Children with cerebral palsy (CP)

Cerebral palsy (CP) is a group of disorders which frequently cause motor function malfunction. Cerebral palsy can lead to muscular damage caused by spasticity and stiffness in the muscles. While there is no cure for CP as of yet, aquatic therapy is a promising treatment method!

Pool therapy is particularly appealing to children with CP. In addition, this type of therapy is great for children who cannot participate in land activities due to significant movement limitations. The unique properties of water buoyancy reduce risks associated with joint loading and help build muscle strength. In addition, aquatic therapy decreases the negative influences of poor balance as well as poor postural control thus helping to develop stronger coordination. When incorporated as part of long term therapy, pool therapy aims to provide independence to children with CP, while the treatment process is closely monitored by an experienced professional.

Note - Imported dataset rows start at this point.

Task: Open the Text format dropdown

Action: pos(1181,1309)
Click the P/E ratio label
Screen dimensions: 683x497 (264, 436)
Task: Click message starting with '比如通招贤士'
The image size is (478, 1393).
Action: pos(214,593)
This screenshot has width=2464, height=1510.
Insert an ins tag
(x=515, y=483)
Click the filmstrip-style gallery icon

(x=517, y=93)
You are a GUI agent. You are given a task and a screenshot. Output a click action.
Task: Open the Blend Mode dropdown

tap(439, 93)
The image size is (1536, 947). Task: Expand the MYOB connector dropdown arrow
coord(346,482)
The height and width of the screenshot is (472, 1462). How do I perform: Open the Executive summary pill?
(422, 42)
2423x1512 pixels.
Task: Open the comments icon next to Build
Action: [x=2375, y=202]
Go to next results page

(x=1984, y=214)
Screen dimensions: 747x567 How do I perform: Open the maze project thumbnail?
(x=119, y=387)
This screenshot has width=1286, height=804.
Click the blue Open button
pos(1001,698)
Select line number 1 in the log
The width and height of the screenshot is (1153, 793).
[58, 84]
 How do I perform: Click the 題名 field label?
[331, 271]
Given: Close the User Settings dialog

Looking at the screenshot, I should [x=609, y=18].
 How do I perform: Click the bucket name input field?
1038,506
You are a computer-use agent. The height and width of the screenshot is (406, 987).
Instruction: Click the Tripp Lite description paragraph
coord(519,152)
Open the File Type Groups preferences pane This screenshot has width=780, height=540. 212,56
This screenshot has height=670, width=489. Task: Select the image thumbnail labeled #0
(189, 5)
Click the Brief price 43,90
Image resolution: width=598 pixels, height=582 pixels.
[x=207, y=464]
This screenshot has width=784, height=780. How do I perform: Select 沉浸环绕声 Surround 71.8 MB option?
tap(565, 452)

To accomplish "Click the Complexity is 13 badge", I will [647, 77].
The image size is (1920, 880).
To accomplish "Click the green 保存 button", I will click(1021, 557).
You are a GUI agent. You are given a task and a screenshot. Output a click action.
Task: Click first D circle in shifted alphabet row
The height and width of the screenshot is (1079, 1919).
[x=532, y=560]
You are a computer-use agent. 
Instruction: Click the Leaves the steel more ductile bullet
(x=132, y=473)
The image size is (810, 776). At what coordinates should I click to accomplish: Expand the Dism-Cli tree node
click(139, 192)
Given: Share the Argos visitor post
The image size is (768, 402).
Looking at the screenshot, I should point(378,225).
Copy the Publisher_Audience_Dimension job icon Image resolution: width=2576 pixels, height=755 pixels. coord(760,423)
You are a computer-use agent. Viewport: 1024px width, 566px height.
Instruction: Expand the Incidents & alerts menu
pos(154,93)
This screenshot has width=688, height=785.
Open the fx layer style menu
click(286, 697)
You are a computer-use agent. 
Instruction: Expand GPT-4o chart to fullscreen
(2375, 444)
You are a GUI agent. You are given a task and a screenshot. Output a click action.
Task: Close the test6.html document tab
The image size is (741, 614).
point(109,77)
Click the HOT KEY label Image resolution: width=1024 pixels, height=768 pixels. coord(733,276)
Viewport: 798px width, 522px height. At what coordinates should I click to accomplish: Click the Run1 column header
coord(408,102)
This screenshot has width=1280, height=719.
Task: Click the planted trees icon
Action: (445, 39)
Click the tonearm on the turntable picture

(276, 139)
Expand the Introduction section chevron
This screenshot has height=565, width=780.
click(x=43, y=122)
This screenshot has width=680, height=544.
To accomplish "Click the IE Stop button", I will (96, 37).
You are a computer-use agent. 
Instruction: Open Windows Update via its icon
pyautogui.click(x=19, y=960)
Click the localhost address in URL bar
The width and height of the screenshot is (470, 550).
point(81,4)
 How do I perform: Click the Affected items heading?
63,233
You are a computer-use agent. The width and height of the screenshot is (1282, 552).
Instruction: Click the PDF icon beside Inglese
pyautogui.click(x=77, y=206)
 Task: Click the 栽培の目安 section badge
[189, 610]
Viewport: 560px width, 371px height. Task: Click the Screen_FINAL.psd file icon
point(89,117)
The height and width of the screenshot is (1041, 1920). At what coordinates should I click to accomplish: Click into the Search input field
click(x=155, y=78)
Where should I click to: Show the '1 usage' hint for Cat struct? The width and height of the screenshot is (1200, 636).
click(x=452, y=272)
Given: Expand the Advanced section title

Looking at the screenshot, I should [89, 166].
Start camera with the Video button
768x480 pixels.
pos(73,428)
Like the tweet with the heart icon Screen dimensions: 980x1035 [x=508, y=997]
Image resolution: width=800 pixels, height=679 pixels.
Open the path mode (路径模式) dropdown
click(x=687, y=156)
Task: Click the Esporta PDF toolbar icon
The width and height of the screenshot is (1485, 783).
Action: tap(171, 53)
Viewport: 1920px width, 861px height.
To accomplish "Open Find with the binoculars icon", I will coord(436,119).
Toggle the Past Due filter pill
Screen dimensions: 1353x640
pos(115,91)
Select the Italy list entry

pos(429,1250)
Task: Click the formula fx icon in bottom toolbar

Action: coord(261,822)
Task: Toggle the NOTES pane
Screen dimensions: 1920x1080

There are several types of swim therapies, including but not limited to:

  • “Ai Chi”: a type of yoga in the water.
  • “Aquatic PNF”: swim therapy based on Proprioceptive Neuromuscular Facilitation technique.
  • “Aquatic Feldenkrais”: physical and psychological therapy.

Children with Autism Spectrum Disorder (ASD)

Children with Autism Spectrum Disorder (ASD) have sensory difficulties and usually get easily distracted. In addition, children with ASD can over or under react to different stimuli in the environment. Pool therapy is beneficial to children with ASD, and a therapist must do careful planning to ensure a safe and secure learning environment. A highly trained pediatric occupational therapist makes special considerations:

  • The therapist must evaluate the water temperature as children with autism are very sensitive to sensory input. The water must be warm and comfortable for the child.
  • The therapist must also evaluate possible distractions in the water. For example, bright and/or fluorescent lighting can cause a child to react poorly. Next, extremely noisy pools can be a distraction.

Working with an experienced and highly trained pediatric occupational therapists is often a step in the right direction.